Machine learning has come a way long from past decades and the use of machine learning and machine learning models has been rapidly increasing in various fields. Today machine learning is playing a critical role in many streams especially finance. Bankruptcy is a technical term used to describe whether a company can run its operations in the future because of its losses or bad debts.

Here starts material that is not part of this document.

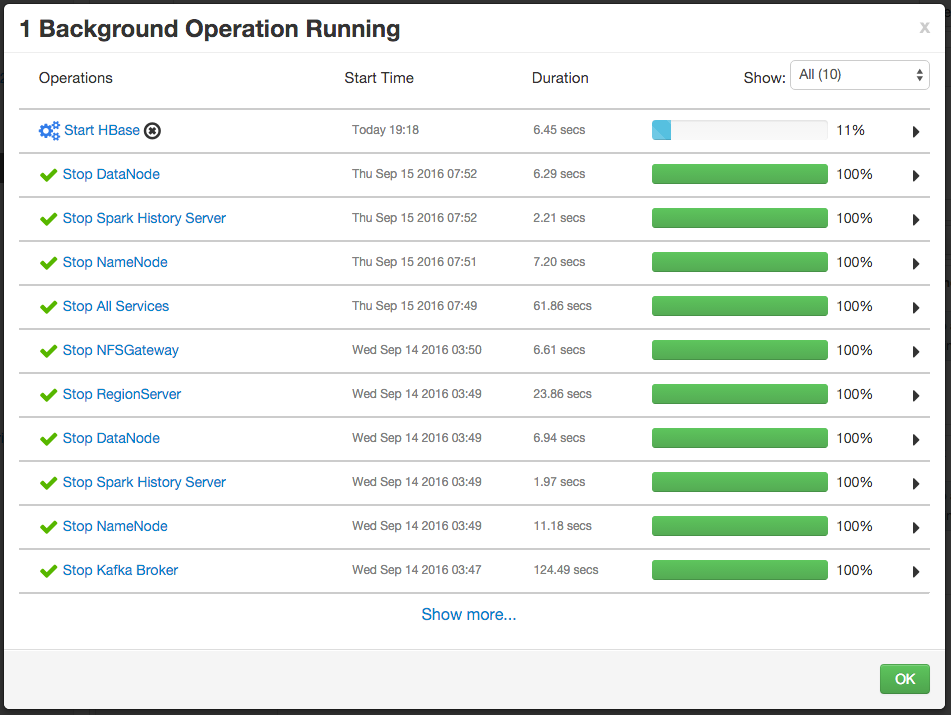Open the Start HBase operation link

coord(102,130)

The paper focuses on delivering a machine learning algorithmic approach to detect a company\'s state of bankruptcy based on the available data. The project implements a study on a dataset of companies in a specific period and By applying various machine learning algorithms like logistic regression, random forest, and artificial neural networks.
Introduction
I. INTRODUCTION
Bankruptcy is a state where a company is not able to run its business or continue its operation in the future because of its financial condition or debts. Any firm or investor needs to know the state of bankruptcy before they start investing in the company. Having a standardized approach looks like a generous idea in predicting any state but is very unlikely that the method will give satisfying results because of the real-world situations established. The goal of the research is to make an analysis of the state of bankruptcy based on various machine learning models and also to Identify how likely a machine learning algorithm will be able to predict the accuracy. we have used supervised learning algorithms to identify the bankruptcy. instead of using a single machine learning approach, we have used multiple models like Logistic regression, Random Forest classifier, Xg-boost, Cat-boost, Artificial neural network
II. METHODOLOGY
The methodology is simple, first, we are taking the input data and splitting the data into training data and testing data, and perform pre-processing and pre-processing is removing NAN values, Duplicate values. exploratory data analysis is a graphical representation of the data and it usually consists of heat maps box plots which help to find the outliers etc and simultaneously the data is filtered by removing outliers. Now the training data is ready to train with various machine learning models but there is a small catch. The data we are using is the Taiwanese bankruptcy dataset and it is an imbalanced dataset. To avoid the false results SMOTE(Synthetic Minority Oversampling) is applied to oversample the minority values in the dataset. This is done while applying the model through the pipeline. Various models will be performed and looked for accuracy, precision, recall, and f1 on all the trained models. from the analysis we got from the training data models we tend to validate the results of the testing data. A brief flowchart of methodology is shown in Fig 2.1
III. ALGORITHMS USED
Before applying the processed data to the machine learning algorithms the data s performed with EDA and the outliers are removed. we can observe that the data is imbalanced which means the ratio between the companies which went bankrupt and the companies which didn’t go bankrupt is very high. As shown in Fig 3.1 there is a lot of difference. To balance the imbalanced data we are usingSMOTE.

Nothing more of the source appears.